The fallout from Brexit gathered pace yesterday with shares in a leading budget airline and high-end estate agent both hammered after profits warnings partly attributed to the UK vote to leave the European Union.
Shares in EasyJet and Foxtons fell more than 20 per cent on the warnings, which further jolted investors following a volatile stock market session on Friday after the previous day’s historic EU referendum.
EasyJet said it will take a £28 million hit following two months of turbulence and warned that Brexit would have a negative impact on the airline.
The group cited strikes in France in May and June and severe weather and congestion issues at Gatwick leading to more than a thousand cancellations, with the EgyptAir tragedy also denting demand.
EasyJet said: “The operating environment for all European airlines in May and June has been extremely challenging. These incidents, together with the EgyptAir tragedy, resulted in some drop off in consumer demand leading to lower yield and have impacted third quarter profit before tax by approximately £28m and have had a negative impact on third quarter revenue per seat.”
On Brexit, the carrier said that it anticipated economic and consumer uncertainty this summer and, as a result, revenue in the second half will be down by “at least a mid-single digit percentage”.

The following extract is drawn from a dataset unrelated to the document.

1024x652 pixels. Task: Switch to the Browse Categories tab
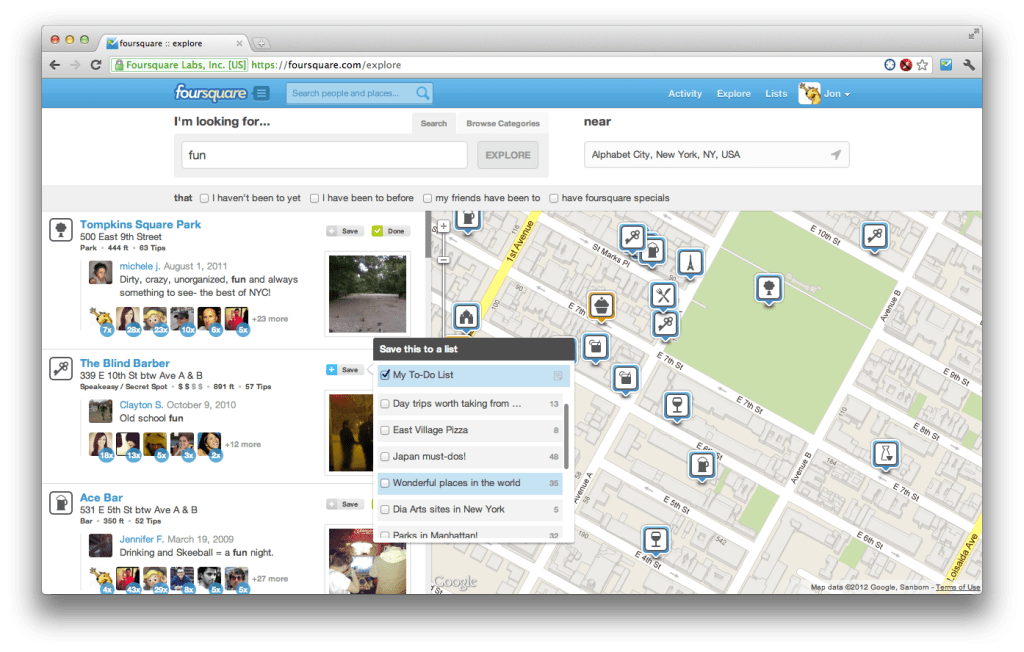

It added: “In addition, recent movements in fuel prices and exchange rates are now expected to add around £25m of additional cost in the year to that guided at the half-year results. In response, EasyJet is continuing its efforts to drive ex-fuel cost savings.”
The airline said it would give more details on current trading when it announces its third-quarter results on 21 July.

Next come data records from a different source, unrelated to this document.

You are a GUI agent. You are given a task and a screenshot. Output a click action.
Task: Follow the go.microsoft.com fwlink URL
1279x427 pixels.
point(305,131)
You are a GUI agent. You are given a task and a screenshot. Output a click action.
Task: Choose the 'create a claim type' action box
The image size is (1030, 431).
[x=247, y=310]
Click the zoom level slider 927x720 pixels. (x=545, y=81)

Shares in London-focused estate agent Foxtons also plummeted after it also blamed Brexit for a profit warning.
Foxtons said that the upturn it had expected in the second half of the year is “now unlikely to materialise”, adding that annual earnings will be “significantly lower” than in 2015.
Chief executive Nic Budden said: “Whilst we had a strong start to the year, we said in our first quarter update that we expected the first half to be challenging ahead of the EU referendum.
“Since then recent sales volumes have been slow as uncertainty and higher stamp duty has led many buyers and sellers to sit on their hands.
“The result of the referendum has increased uncertainty and is likely to mean that these trends continue.”
However, in the longer term Budden said that Foxtons remains confident of the “attractiveness of London property sales markets” and its strategy to focus on the outer London mid-market segment.
EasyJet’s shares closed down 22.3 per cent at 1,020p, while Foxtons ended the day 22.6 per cent lower at 104.5p.